Lilli Hornig was born in 1921 in Ústí nad Labem into the Schwenk family. The Ústí part of her life, however, was short, as in 1929 the Schwenks moved to Berlin; with their Jewish roots, they then moved overseas in 1933.
Lilli inherited her talents from her father Erwin Schwenk, who worked from 1916–1929 as a researcher for the Association for Chemical and Metallurgical Production in Ústí n. Labem [originally Österreichischer Verein für Chemische und Metallurgische Produktion].
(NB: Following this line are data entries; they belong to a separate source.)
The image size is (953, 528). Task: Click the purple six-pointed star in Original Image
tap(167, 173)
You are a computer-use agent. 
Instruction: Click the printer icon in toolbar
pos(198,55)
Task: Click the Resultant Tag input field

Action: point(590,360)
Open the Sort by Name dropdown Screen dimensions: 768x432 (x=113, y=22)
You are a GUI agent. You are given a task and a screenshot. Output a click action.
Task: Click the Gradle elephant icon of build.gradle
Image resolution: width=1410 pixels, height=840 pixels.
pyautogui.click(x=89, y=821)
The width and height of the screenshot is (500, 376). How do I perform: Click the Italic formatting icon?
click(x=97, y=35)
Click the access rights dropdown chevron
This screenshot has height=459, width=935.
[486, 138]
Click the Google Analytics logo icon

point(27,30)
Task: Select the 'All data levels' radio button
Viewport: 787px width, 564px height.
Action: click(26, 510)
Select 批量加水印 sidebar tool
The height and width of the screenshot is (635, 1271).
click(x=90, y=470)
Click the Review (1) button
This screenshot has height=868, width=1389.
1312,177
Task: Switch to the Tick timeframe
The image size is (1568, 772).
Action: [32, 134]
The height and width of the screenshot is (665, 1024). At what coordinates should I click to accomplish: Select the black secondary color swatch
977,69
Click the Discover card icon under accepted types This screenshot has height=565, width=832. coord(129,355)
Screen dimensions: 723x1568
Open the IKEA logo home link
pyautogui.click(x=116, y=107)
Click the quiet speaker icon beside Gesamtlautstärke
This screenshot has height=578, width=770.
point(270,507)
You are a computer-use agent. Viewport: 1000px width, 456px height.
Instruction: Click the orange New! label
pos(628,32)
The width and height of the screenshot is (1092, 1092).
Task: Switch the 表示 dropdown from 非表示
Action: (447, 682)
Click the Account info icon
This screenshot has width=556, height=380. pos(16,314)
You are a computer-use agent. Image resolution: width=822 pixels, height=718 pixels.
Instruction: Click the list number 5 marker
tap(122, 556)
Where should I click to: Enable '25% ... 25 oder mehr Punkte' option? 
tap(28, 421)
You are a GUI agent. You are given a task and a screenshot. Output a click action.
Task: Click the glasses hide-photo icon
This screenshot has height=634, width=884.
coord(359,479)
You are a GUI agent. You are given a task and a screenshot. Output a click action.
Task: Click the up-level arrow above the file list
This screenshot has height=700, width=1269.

Lilli studied at Harvard, where she met and went on to marry Donald Hornig in 1942. In the spring of 1944 her husband was offered work on the “Manhattan Project”, and so he and his wife moved to Los Alamos in New Mexico. There were no plans to include Lilli in the research, but as an emancipated academician she refused to take a lesser job as a secretary. So, first of all she worked on plutonium research, but due to the risk of her becoming infertile she was then transferred to the explosives department, where she came up with a method of compressing plutonium in a chemical explosion to increase the effect of the atom bomb. Her husband was part of the close team around the head of the project, Robert Oppenheimer. When the world’s first nuclear explosion, called “Trinity”, took place on 16th July 1945 in New Mexico, as one of its main creators Don had to observe the impact of the bomb from the closest bunker, 16 kilometres from the epicentre. Lilli drove into the mountains two hundred kilometres away. “This mushroom went up in front of us... We were all shaken up. It was fantastic I remember these boiling clouds and vivid colors like violet, purple, orange, yellow, red, just everything... It sucked in the centre and unfolded like flowers,” she said, describing the historical moment. After this experience she joined the scientists petitioning for the bomb to be first used on non-human targets as a deterrent. The bomb she helped to create brought apocalypse to the Japanese town of Nagasaki on 9th August 1945.
After the surrender of Japan she completed her doctorate at Harvard which had been interrupted by the war and embarked on an academic career. She was closely involved in the women’s emancipation movement. She died at the end of 2017 at the age of 96.